Assignment: All lines in the data below carrying the string "computer" are to be located and copied.
━━━━━━━━
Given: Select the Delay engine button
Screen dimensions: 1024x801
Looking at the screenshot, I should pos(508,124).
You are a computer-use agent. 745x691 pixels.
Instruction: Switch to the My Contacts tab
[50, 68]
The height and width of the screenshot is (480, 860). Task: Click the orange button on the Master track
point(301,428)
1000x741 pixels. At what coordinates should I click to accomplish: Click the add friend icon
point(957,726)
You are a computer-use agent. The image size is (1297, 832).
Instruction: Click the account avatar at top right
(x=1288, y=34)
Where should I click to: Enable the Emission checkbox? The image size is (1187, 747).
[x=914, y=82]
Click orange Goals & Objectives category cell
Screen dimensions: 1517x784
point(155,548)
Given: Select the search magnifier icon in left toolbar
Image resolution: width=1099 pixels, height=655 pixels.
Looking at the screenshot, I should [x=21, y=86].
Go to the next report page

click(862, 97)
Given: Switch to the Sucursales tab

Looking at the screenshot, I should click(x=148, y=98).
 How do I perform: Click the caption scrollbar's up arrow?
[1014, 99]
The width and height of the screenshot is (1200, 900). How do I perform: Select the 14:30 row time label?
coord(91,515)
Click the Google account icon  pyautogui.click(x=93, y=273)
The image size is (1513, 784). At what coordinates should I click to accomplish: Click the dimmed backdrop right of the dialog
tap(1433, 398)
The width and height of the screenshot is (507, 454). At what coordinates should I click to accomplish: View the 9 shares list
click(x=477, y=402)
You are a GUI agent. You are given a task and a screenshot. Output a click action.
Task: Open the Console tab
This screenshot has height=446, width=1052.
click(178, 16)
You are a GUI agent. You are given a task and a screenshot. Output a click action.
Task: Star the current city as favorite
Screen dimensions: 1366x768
━━━━━━━━
Reply:
You are a computer-use agent. 745x691 pixels.
You are a computer-use agent. The image size is (1297, 832).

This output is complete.